Pero antes de empezar a tumbar los árboles, se apareció el hijo del hierbero, el mismo que me había guiado hasta su nueva casa. «Ha ocurrido algo», diciendo. Regresamos. La vieja que Tasurinchi me iba a dar como mujer estaba muerta. Había machacado barbasco y preparado cocimiento, murmurando: «No quiero que rabien contra mí, diciendo "Por ella nos quedamos sin hablador". Dirán que le hice mañoserías, que le di bebedizo para que me tomara de mujer. Prefiero irme.»

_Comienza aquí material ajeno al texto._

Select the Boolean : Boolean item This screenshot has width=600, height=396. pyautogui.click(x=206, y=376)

Ayudé al hierbero a quemar la casa, la cushma, las ollas, los collares y las demás cosas que pertenecían a la mujer. La envolvimos en varias esteras y la pusimos en una balsita de rajas de chonta. La empujamos hasta que la corriente del río se la llevó, aguas abajo.

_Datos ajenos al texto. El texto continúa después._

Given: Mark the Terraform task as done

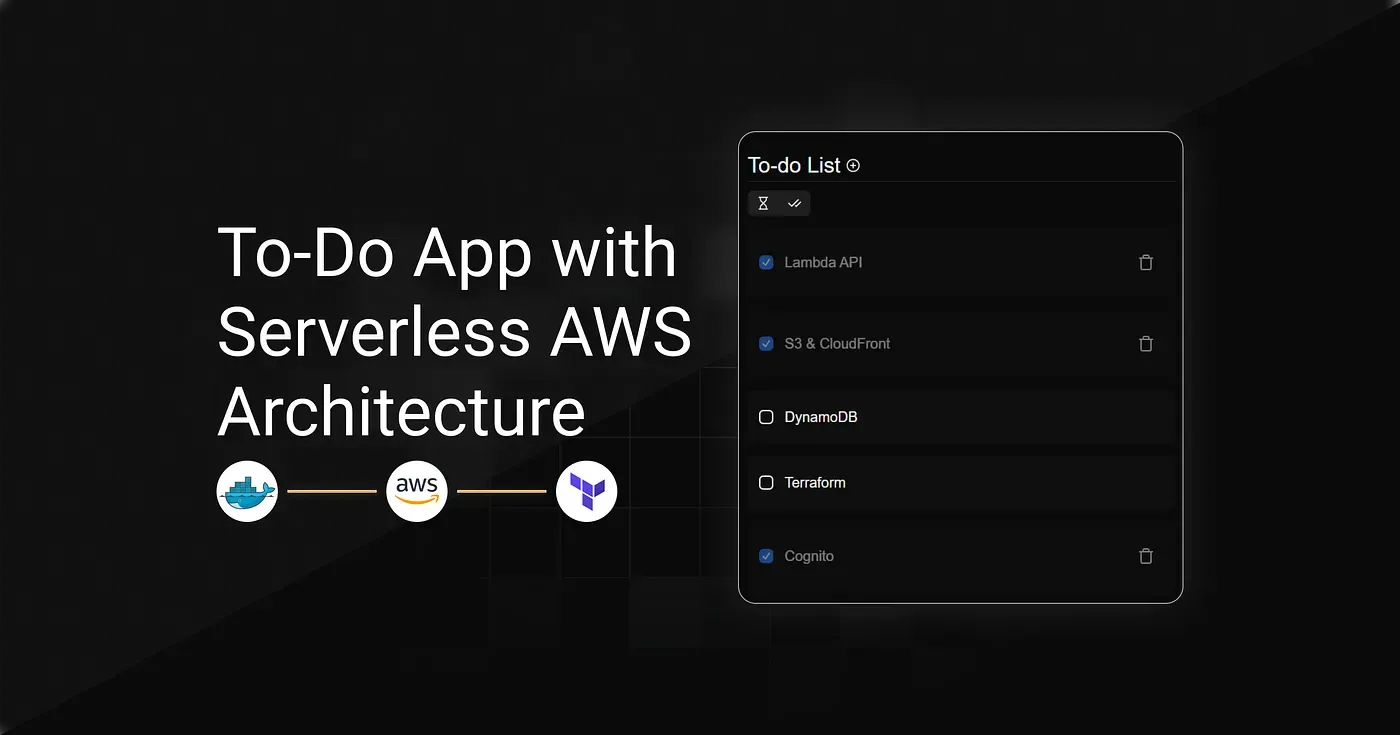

«Es un aviso que debes aceptar o rechazar», me dijo Tasurinchi. «Si yo fuera tú, no lo rechazaría. Cada hombre tiene su obligación, pues. ¿Para qué andamos? Para que haya luz y calor, para que todo esté tranquilo. Ése es el orden del mundo. El que conversó con las luciérnagas hace lo que debe hacer. Yo cambio de lugar cuando aparecen los viracochas. Será mi destino, tal vez. ¿Y el tuyo? Visitar a la gente, hablándole. Es peligroso desobedecer el destino. Fíjate, ya se ha ido la que iba a ser tu mujer. Si yo fuera tú, me echaría a andar cuanto antes. ¿Qué decides?»

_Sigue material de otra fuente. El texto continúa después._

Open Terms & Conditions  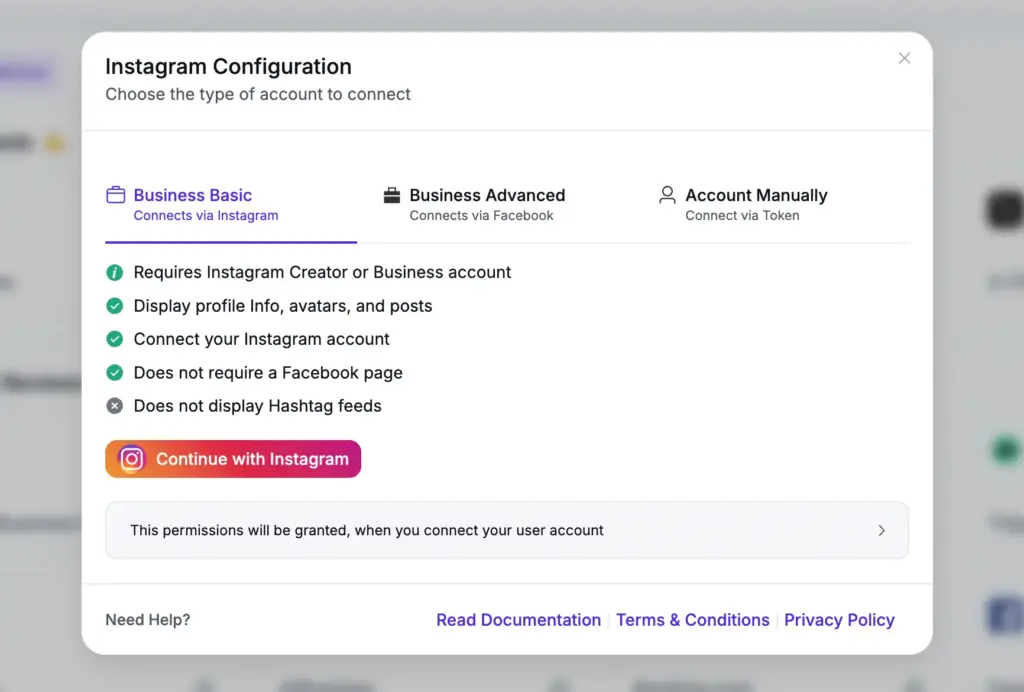693,620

Decidí lo que me aconsejó Tasurinchi, el hierbero. Y a la mañana siguiente, cuando el ojo del sol comenzó a mirar este mundo desde el Inkite, ya estaba yo andando. Ahora pienso en esa machiguenga que se fue para no ser mi mujer. Ahora les hablo a ustedes. Mañana cómo será.
Eso es, al menos, lo que yo he sabido.